Lors du contrôle, le ministère a imputé cet échec, d'une part à l'absence de perspective réelle de mise en oeuvre liée à l'exiguïté des moyens financiers qui conduisent à reporter les opérations programmées, d'autre part au processus de décentralisation qui a conduit à différer la réflexion sur l'avenir d'un patrimoine dont la consistance n'est plus certaine. Cependant, le ministère a fait valoir que si 20 services étaient dotés d'un PGPPI approuvé, « plus globalement, c'est l'ensemble de la fonction immobilière qui a progressé en qualité de management de ce domaine ainsi que la description du parc immobilier » et que « en 2004, la préparation de la mise en oeuvre de la loi du 13 août 2004 a conduit la DPSM à solliciter l'ensemble des services à produire un projet de service, intégrant un volet immobilier. La programmation immobilière a également retenu le caractère prioritaire des opérations s'inscrivant dans le cadre de ces projets de service. Il s'agit d'accompagner au mieux les réorganisations nécessaires ».

Seuls certains des services déconcentrés examinés, disposent de PGPPI. Il en est ainsi de la DDE de la Loire qui a édité un « plan de gestion pluriannuel du patrimoine » en mars 2001. C'est aussi le cas de la DDE des Bouches-du-Rhône qui a conçu un « plan pluriannuel d'entretien et de maintenance immobilière » pour les années 2002 à 2006 ou de la DDE des Yvelines qui dispose d'un document intitulé « gestion du patrimoine immobilier » en date du 5 décembre 2000. En revanche, la DDE d'Eure-et-Loir a répondu qu'« il n'existe pas de plan de gestion immobilière formalisé en DDE d'Eure-et-Loir » mais que « toutefois, une série d'actions ont été conduites sous l'impulsion des deux réorganisations de 1994 et 2000 liées à la décentralisation ». La DDE des Hauts-de-Seine ne dispose pas non plus d'un tel document « en raison du nombre limité d'implantations occupées à terme par la DDE ».

Lorsqu'ils existent, les PGPPI constituent un instrument de pilotage intéressant, mais leur contenu gagnerait à être homogène d'un service à l'autre, afin de permettre des synthèses nationales. Lorsque les bâtiments mis à disposition des départements dans le cadre de la nouvelle étape de la décentralisation auront été désignés, il conviendra de relancer leur élaboration pour le parc restant du ressort de l'Etat.

Il faut ajouter que les préfets, responsables de l'immobilier des services déconcentrés de l'Etat, doivent normalement produire un schéma départemental des implantations immobilières des services de l'Etat selon les dispositions d'une circulaire du Premier ministre du 29 octobre 1994 : ils faisaient défaut dans nombre de départements, ainsi que l'a souligné le rapport public particulier de la Cour de novembre 2003, relatif à la déconcentration des administrations et la réforme de l'Etat.
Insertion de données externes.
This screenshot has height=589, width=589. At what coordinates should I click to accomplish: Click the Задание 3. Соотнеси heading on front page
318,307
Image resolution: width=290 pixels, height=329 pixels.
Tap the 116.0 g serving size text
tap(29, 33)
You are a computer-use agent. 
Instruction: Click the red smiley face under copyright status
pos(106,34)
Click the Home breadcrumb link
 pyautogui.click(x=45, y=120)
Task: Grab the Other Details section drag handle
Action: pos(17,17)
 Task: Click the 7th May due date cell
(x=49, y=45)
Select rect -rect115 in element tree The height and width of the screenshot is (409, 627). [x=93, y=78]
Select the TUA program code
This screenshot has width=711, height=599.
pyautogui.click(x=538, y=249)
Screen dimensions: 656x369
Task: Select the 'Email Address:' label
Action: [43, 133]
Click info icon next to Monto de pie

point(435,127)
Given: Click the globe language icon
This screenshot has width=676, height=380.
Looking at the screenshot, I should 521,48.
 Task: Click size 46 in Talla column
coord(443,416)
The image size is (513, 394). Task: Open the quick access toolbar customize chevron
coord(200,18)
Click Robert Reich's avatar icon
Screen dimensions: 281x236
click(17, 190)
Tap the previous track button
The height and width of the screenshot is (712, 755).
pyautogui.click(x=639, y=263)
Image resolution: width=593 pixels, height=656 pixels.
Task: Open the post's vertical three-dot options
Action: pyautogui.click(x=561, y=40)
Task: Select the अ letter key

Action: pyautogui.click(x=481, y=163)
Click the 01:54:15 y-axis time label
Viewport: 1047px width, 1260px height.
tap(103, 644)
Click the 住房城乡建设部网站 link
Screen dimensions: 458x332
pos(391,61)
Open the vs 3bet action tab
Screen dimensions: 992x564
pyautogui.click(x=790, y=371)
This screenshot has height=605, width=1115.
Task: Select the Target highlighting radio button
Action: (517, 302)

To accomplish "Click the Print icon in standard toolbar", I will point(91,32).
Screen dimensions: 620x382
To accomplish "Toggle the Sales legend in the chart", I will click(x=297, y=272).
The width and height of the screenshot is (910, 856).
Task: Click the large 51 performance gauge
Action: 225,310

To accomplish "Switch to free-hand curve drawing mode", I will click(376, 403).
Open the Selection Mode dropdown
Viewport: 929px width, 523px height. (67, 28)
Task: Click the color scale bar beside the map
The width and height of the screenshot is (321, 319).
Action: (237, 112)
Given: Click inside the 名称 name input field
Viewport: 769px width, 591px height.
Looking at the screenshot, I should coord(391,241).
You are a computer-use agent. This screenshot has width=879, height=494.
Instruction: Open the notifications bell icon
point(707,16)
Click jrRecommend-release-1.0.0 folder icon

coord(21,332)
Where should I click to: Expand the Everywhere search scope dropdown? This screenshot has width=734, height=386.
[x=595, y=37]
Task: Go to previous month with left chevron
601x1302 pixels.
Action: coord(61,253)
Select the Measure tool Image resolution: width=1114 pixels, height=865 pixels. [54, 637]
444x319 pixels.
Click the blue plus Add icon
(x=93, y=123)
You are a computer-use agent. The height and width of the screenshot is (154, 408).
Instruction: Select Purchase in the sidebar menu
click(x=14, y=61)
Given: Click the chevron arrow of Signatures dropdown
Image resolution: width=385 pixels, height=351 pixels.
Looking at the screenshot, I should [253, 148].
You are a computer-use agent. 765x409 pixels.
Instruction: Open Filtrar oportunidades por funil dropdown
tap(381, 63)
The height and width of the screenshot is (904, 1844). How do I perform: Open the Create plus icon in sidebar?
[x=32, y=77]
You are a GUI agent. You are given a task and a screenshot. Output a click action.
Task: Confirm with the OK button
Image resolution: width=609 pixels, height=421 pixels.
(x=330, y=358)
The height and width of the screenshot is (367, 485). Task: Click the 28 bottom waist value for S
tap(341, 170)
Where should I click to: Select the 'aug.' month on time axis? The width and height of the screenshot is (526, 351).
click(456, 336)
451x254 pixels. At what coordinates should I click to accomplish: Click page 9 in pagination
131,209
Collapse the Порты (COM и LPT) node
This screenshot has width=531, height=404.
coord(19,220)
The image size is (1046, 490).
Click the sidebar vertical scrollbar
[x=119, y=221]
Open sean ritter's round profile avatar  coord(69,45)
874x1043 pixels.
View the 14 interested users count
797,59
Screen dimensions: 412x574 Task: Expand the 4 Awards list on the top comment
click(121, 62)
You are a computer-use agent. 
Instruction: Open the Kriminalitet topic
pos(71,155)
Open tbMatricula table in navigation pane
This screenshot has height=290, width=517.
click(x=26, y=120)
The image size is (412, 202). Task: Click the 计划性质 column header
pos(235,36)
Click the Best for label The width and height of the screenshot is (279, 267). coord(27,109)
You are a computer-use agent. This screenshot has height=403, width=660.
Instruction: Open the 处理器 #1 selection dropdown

Si, par exemple, un tel schéma est en oeuvre dans le département de l'Aveyron , la DDE participant à son établissement, ou dans le département des Yvelines , où il reprend la situation des implantations de la direction de manière cohérente avec le PGPPI, l'évolution des besoins à terme et les prévisions de travaux de gros entretien et de rénovation, la DDE des Bouches-du-Rhône , indique en revanche, de manière assez surprenante que « le service n'est pas concerné par un schéma départemental des implantations des services de l'Etat ».

* 11 Les caractéristiques et les limites de cet instrument sont analysées infra.